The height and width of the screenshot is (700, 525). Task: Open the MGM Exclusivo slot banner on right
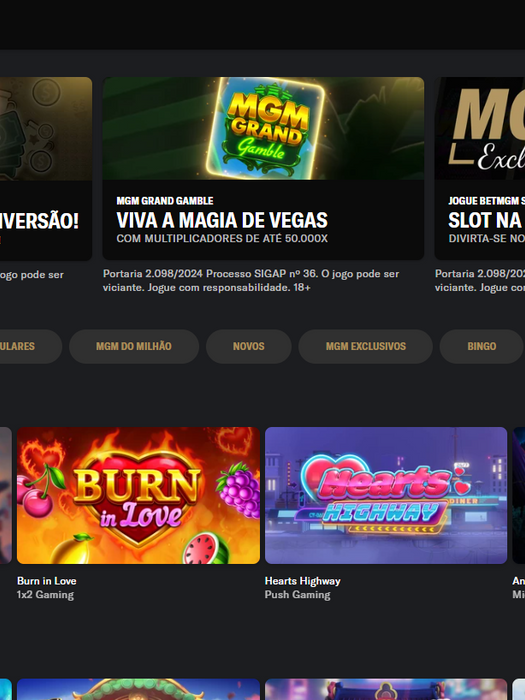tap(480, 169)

...

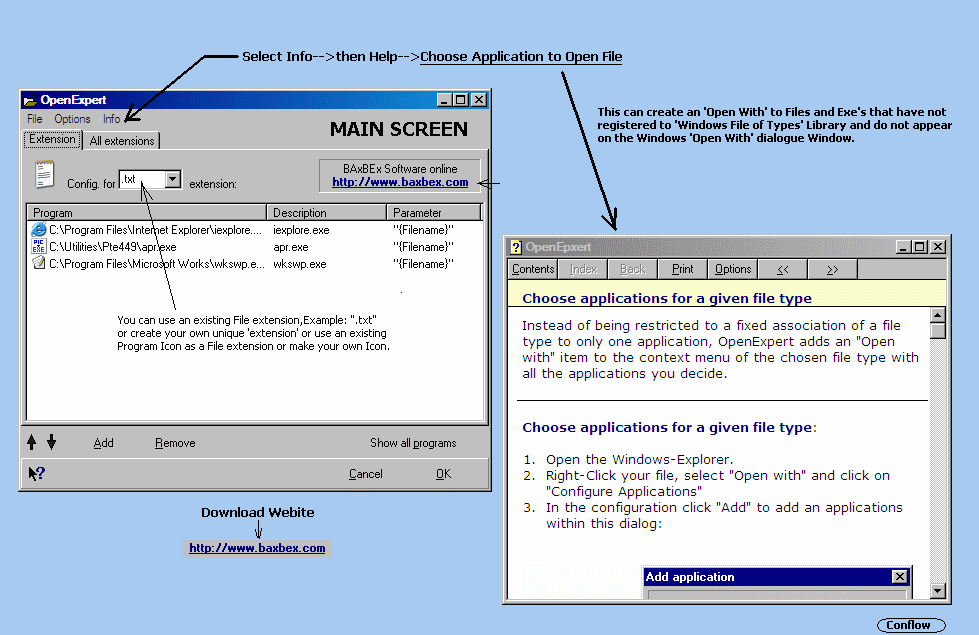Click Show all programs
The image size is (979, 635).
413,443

EXERCISE DESCRIPTION: Copy the items from the line containing "The height and" down to the line containing "tap(480, 169)", including both of those lines. Leave the pictures out of your copy.

RESPONSE TO THE EXERCISE:
The height and width of the screenshot is (700, 525). Task: Open the MGM Exclusivo slot banner on right
tap(480, 169)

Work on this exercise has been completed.